(Item coordinate data)
▼
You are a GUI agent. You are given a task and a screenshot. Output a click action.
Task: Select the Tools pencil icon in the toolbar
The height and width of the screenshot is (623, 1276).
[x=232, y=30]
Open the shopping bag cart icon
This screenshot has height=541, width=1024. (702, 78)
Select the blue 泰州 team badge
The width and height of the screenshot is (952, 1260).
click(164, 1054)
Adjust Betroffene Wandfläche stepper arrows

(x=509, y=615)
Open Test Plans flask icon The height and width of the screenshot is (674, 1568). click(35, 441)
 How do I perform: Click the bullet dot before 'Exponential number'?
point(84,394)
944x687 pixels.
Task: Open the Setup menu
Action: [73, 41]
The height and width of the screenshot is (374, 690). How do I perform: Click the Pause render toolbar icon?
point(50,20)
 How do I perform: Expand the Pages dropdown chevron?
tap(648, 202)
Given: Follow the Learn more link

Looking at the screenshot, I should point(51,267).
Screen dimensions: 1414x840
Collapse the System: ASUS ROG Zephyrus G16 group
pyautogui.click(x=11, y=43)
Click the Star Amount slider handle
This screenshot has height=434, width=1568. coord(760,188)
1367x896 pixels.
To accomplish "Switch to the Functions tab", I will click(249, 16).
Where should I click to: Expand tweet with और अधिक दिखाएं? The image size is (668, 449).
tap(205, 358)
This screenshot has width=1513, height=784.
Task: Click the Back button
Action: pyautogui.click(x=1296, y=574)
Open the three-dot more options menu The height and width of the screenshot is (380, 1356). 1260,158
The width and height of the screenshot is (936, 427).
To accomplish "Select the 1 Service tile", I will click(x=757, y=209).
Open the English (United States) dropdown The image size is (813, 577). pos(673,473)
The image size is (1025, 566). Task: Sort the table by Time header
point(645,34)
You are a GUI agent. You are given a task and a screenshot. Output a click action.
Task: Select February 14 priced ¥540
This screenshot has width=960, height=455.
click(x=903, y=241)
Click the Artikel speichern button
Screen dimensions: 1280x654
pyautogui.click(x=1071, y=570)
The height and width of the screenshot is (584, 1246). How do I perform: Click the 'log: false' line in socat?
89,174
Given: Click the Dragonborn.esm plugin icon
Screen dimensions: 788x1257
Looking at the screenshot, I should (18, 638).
▲
Copy the lines of the entries above word for word, beginning with the line containing "Click the Star Amount slider handle" and ending with the line containing "will click(249, 16).", both of those included.

(RESPONSE TO THE EXERCISE)
Click the Star Amount slider handle
This screenshot has height=434, width=1568. coord(760,188)
1367x896 pixels.
To accomplish "Switch to the Functions tab", I will click(249, 16).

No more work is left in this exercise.